**What to do**:
Output, word for word, the lines of this listing that fall between the line with "This screenshot has height=717, width=1024." and the line with "Open INFO for match 2 Su Planu Calcio", counting both of those lines, and no others.

═══ Given information

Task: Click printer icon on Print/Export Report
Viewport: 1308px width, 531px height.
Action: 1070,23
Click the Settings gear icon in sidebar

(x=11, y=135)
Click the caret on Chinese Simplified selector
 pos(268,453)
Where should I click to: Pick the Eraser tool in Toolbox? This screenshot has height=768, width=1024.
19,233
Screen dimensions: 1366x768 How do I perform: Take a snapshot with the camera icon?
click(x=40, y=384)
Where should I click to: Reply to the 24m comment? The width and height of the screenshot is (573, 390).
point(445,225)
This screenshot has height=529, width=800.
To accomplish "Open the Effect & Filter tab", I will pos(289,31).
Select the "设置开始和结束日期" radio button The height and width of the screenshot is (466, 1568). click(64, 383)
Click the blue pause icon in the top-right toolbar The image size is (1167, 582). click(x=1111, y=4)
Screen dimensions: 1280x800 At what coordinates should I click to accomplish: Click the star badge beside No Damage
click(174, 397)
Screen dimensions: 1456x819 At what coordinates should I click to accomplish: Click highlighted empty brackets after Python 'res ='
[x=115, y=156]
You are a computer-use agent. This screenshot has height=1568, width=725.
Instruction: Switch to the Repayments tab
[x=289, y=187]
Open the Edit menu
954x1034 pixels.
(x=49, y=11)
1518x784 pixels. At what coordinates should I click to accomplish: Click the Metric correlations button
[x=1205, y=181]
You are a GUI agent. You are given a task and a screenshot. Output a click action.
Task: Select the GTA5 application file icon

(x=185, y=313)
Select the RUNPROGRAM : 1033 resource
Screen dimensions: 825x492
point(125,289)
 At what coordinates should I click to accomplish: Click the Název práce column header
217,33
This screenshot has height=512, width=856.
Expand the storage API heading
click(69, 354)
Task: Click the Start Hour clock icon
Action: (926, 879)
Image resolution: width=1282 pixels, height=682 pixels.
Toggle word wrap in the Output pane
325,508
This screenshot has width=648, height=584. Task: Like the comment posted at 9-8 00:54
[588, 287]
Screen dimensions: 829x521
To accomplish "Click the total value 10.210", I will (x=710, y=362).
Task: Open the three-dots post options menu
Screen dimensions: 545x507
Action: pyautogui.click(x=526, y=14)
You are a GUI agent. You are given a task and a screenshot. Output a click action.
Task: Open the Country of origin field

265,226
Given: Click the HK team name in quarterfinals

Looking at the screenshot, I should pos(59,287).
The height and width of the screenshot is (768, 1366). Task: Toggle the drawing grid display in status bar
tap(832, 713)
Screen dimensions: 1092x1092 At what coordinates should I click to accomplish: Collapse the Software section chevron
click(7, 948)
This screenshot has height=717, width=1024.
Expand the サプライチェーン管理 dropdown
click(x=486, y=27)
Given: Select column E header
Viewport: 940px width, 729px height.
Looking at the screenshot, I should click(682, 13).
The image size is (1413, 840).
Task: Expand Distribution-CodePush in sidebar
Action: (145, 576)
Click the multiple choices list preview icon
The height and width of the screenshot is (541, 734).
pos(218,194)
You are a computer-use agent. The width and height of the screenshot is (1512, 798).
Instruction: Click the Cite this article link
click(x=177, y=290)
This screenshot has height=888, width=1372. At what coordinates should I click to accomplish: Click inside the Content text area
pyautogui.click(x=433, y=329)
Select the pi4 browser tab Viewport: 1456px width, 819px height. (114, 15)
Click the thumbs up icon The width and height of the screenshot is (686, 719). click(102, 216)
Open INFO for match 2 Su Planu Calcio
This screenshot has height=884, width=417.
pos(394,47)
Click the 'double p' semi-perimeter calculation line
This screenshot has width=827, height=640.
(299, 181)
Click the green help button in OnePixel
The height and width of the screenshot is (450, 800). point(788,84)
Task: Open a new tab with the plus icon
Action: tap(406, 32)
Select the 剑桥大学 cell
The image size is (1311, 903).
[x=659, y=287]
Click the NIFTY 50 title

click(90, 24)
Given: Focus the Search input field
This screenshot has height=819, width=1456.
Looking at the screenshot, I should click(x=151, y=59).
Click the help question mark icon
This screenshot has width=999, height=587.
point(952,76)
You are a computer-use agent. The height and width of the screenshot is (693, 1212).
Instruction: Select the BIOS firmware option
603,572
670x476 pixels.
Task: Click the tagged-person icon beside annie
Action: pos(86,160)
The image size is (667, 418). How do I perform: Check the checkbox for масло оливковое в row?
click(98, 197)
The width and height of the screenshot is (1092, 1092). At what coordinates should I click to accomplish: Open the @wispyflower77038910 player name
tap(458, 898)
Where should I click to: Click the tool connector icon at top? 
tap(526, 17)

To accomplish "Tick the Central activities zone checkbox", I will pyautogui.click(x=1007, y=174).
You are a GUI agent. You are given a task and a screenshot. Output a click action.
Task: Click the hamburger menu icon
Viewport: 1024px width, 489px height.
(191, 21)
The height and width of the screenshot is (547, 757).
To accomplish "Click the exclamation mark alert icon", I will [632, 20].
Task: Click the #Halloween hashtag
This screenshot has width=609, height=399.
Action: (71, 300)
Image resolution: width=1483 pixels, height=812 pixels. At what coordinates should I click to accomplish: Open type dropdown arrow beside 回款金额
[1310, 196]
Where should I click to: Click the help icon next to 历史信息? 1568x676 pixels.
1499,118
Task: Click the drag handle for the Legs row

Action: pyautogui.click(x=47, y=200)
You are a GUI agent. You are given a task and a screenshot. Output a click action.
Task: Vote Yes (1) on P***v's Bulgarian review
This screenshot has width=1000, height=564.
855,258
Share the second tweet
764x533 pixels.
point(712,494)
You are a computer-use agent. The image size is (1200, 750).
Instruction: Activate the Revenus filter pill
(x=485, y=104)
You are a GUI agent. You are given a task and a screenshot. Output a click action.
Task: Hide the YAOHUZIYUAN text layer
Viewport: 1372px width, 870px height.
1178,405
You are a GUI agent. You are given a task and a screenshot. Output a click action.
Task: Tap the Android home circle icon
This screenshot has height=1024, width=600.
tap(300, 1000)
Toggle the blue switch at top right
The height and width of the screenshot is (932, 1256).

══════

**Exercise output**:
This screenshot has height=717, width=1024.
Expand the サプライチェーン管理 dropdown
click(x=486, y=27)
Given: Select column E header
Viewport: 940px width, 729px height.
Looking at the screenshot, I should click(682, 13).
The image size is (1413, 840).
Task: Expand Distribution-CodePush in sidebar
Action: (145, 576)
Click the multiple choices list preview icon
The height and width of the screenshot is (541, 734).
pos(218,194)
You are a computer-use agent. The width and height of the screenshot is (1512, 798).
Instruction: Click the Cite this article link
click(x=177, y=290)
This screenshot has height=888, width=1372. At what coordinates should I click to accomplish: Click inside the Content text area
pyautogui.click(x=433, y=329)
Select the pi4 browser tab Viewport: 1456px width, 819px height. (114, 15)
Click the thumbs up icon The width and height of the screenshot is (686, 719). click(102, 216)
Open INFO for match 2 Su Planu Calcio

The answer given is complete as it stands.